HSICNet a novel deep learning architecture for hyperspectral image classification in remote sensing and environmental monitoring
摘要
Leveraging the rich spectral and spatial information, hyperspectral image classification (HSIC) plays a vital role in remote sensing, which is significant for land-cover mapping and environmental monitoring. However, hyperspectral images exhibit high dimensionality, significant spectral redundancy, and a limited number of annotated samples, making classification challenging. However, the original data may be complicated by more specific spectral-spatial interdependencies, which the so-called feature extraction in either standard film learning or early CNN-based models doesn’t capture. Simultaneously, recent approaches that embed attention or a transformer into the architecture suffer from high computational cost, overfitting, and scalability issues. These limitations highlight the need for a new, flexible, and computationally efficient deep-learning framework for various HSIC scenarios.

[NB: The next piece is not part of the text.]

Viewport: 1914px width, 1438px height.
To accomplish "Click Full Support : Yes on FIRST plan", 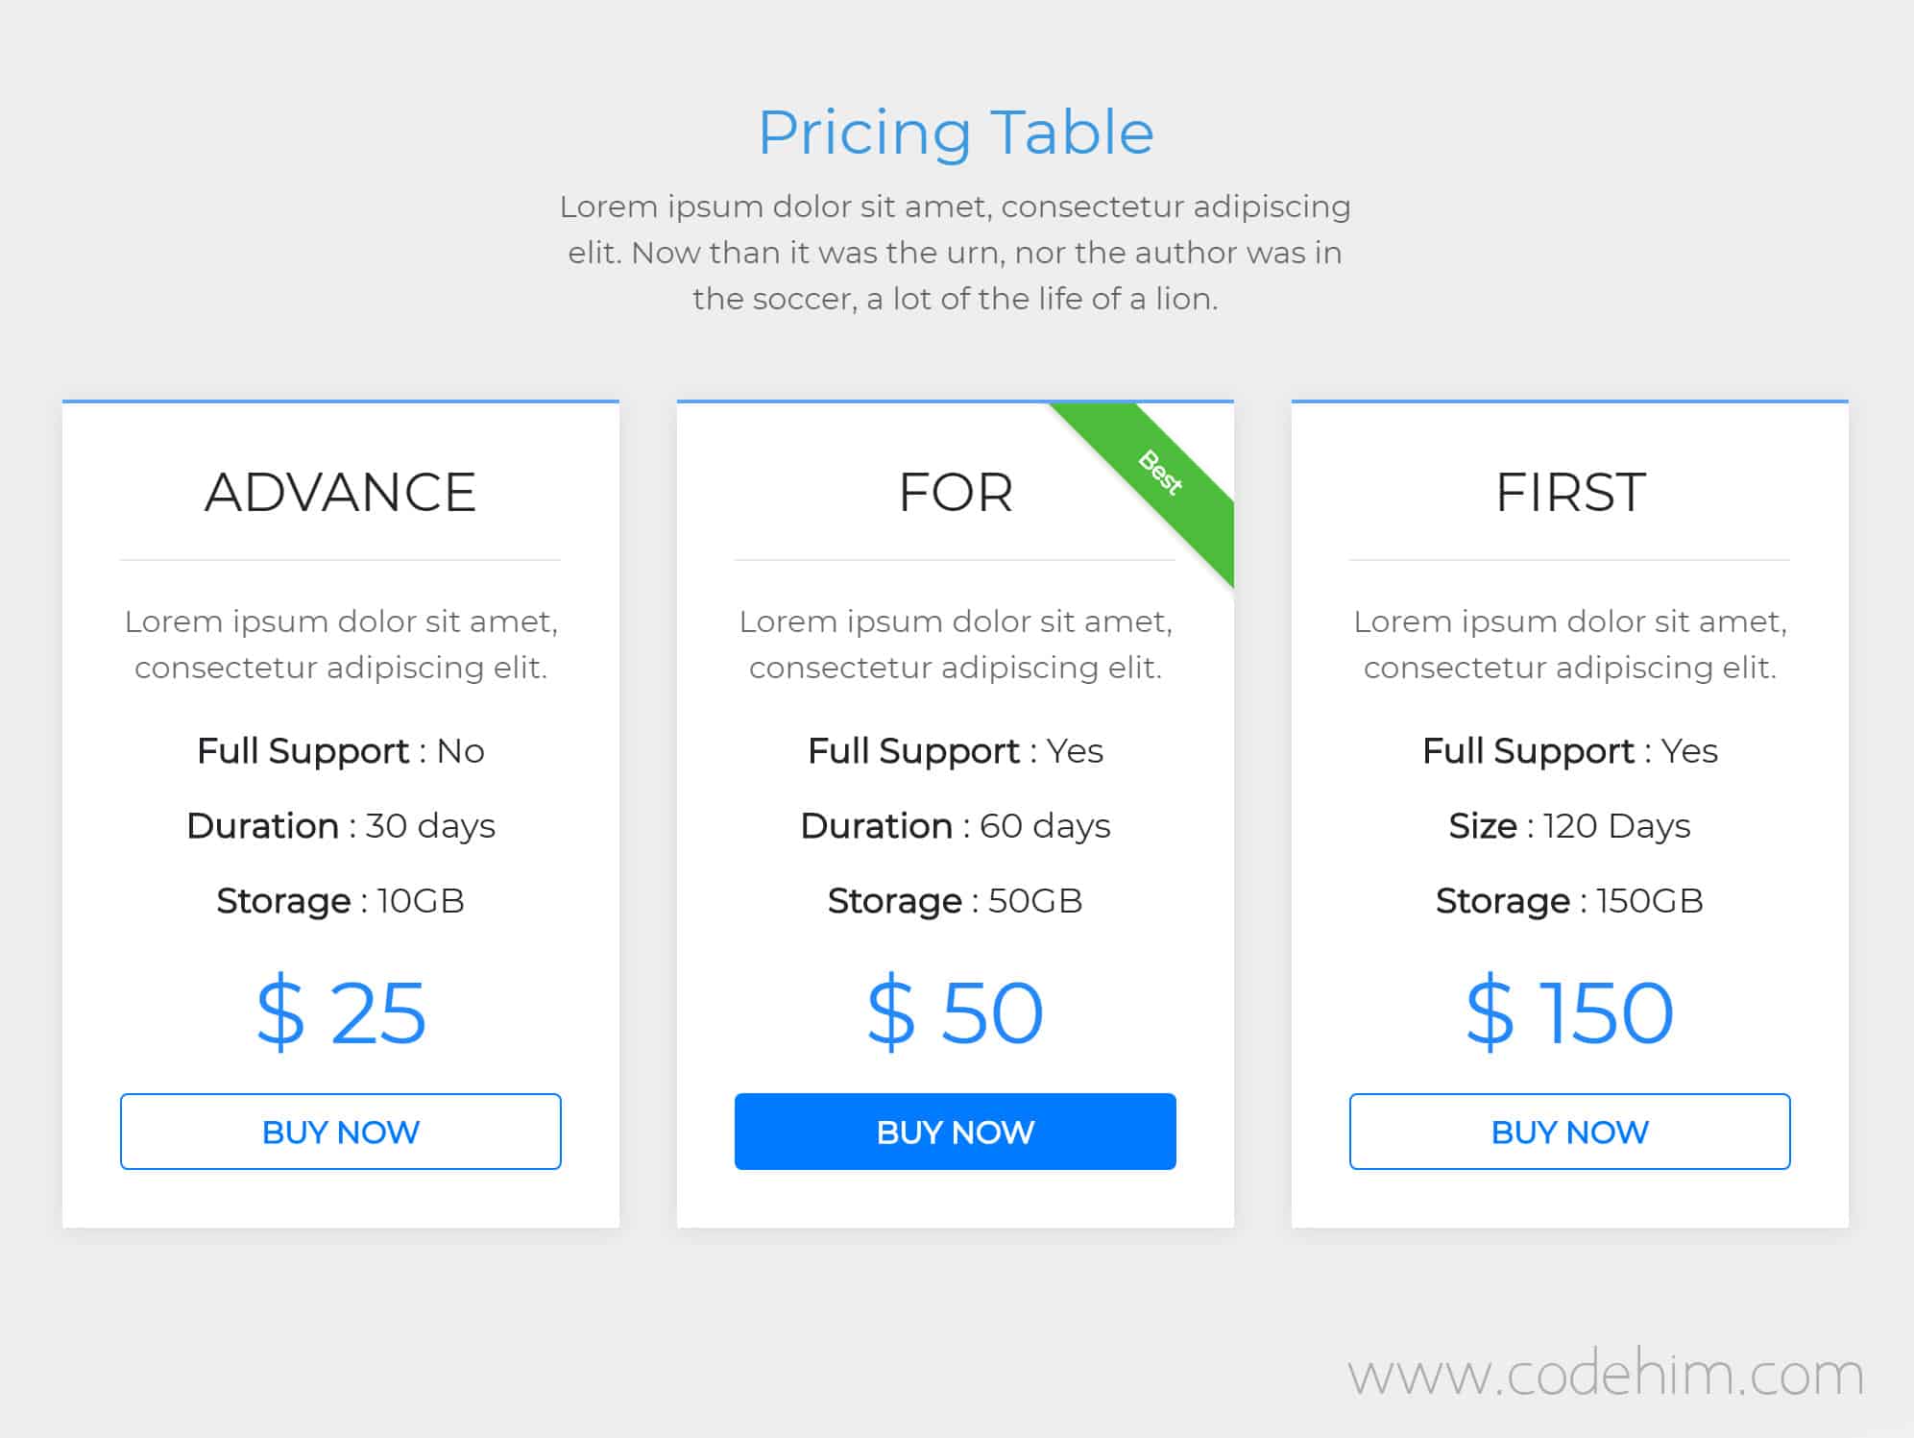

We propose HSICNet, a unique dual-branch network architecture for deep learning that separately captures spectral and spatial features, followed by an attention-based feature fusion strategy to facilitate the interplay between low-, mid, and high-level feature representations. To alleviate the curse of dimensionality and redundancy, we also include a PCA-based dimensionality reduction module. The work involves optimising the proposed model for accuracy, computational efficiency, and generalisation across all classes. HSICNet is extensively evaluated by conducting experiments on three benchmark hyperspectral datasets, including Indian Pines, Pavia University, and Salinas, and its performance is superior to the current state-of-the-art algorithms. With overall accuracy up to 99.35%, it achieves statistically significant improvements in the Kappa coefficient, F1-score, and average accuracy by a large margin. Ablations verify our choice of a dual-branch design and attention fusion to improve classification scores. With a strong architecture and the advantage of HSICNet’s lightweight nature, it has potential for use in real-time, scalability-sensitive remote sensing applications such as precision agriculture, smart cities, and environmental monitoring. Its robust generalizability and interpretability also permit deployment in heterogeneous and adaptive operational settings.